Are the Basic Assumptions Basic?

Stan Gold


We all have to survive in the real world, and the primary need for survival is my theme. Not only survival of the individual in the group, nor yet survival of the new idea in the community or organization, both of which are of great interest, but also the concept of survival in its many disguises, including the biological basis of hatred and aggression in groups and organizations in the service of survival.
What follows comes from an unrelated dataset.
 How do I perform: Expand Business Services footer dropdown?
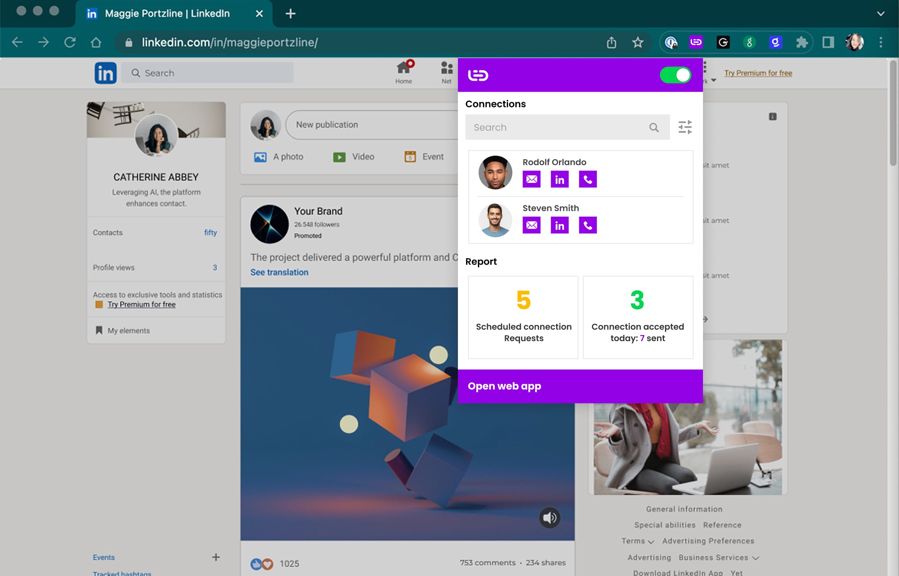click(719, 558)
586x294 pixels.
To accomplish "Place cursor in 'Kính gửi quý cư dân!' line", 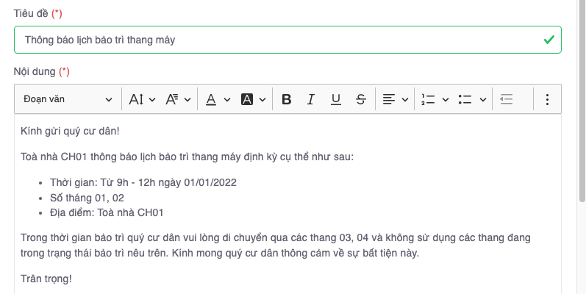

I have previously been interested in the varieties of prohibitions against the acquisition of knowledge, especially the phenomenon of scapegoating in the large group (Gold, 2004). Similarly, while there is undoubted value in a recognition of Basic Assumption activity in groups and organizations of all kinds, a concentration on these external phenomena, valid though they may be, may impose defensive limitations on our capacity to think beyond them (Eisold, 2005). For example, I believe the major underlying anxieties are those inherent in a recognition of the preverbal and primitive roots of behaviour, including the creativity and challenge of new ideas. Furthermore, the underlying principle is the need for the individual, the group, and the organization to survive against the forces of nature, competing initially with other species, and, in evolutionary terms, with our fellow man. Further, we navigate on the edge of destruction because of the need not only to survive, but also to evolve.


‘The look of the world's a lie / A face made up o'er graves and fiery depths / and nothings true but what is horrible’ (Beddoes, 2001, p. 108).